Traditional leaders, who are the custodians of the customary law and norms, have been identified as key players in ending gender-based violence.
Many rural women are abused with no hope of help from police and social workers because of the geographical and infrastructural challenges.
However, traditional leaders can step in to mediate and assist women affected by gender-based violence, Institute for Young Women Development (IYWD) Director, Glanis Changachirere said during a Women’s Rights Indaba In Bindura recently.
Traditional leaders have always had great influence pro-democracy and continue to yield the same influence, particularly in rural areas post-democracy.
“As IYWD, we saw it fit that, although we partner the government in our programs, we still need to bring on board traditional leaders such as chiefs and village heads.
“They are key because they are the custodians of the law, they ensure the protection of all our women.
“Before a woman goes to the police, she will report to the headman or chief, hence we need to appreciate the role they play in ensuring women’s development,” Changachirere said
She said engaging men on women empowerment is necessary for women to have access to resources.
“Women have for long been looked down upon, culturally, politically and socially which we are trying to ensure is a thing of the past.

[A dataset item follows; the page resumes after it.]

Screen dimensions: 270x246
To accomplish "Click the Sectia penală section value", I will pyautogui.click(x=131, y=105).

“Abuse of women entails that they do not have equal opportunities and are not at par with their male counterparts. They cannot build their lives, they lack economic capabilities.

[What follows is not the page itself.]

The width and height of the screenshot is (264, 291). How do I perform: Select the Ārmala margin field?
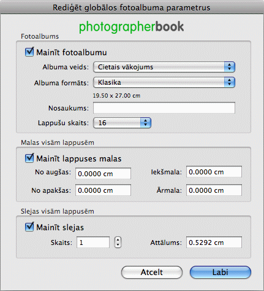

“Although women are deprived of equal opportunities, it should be noted that they carry the burden of ensuring that their families are well taken off, they have to ensure that everything around the home is ok,” she added.
A female village head, Shamiso Gotami from Guruve told 263Chat that that women’s problems require women to solve them, hence she has set aside committees which are mandated with conflict resolution in matters to do with GBV and women’s abuse.
“As a woman, I fully understand the women’s rights issues and I think it is easier for my village to talk about it now that there is a woman at the top. When my father was the head, it was difficult because we always thought he wasn’t putting women’s issues on top of his agenda.
“So I’m using my role to ensure that I stand up for women’s rights. I’m telling the women that their life does not stop when they face challenges, we are encouraging counselling for those that have been victims of abuse” she said.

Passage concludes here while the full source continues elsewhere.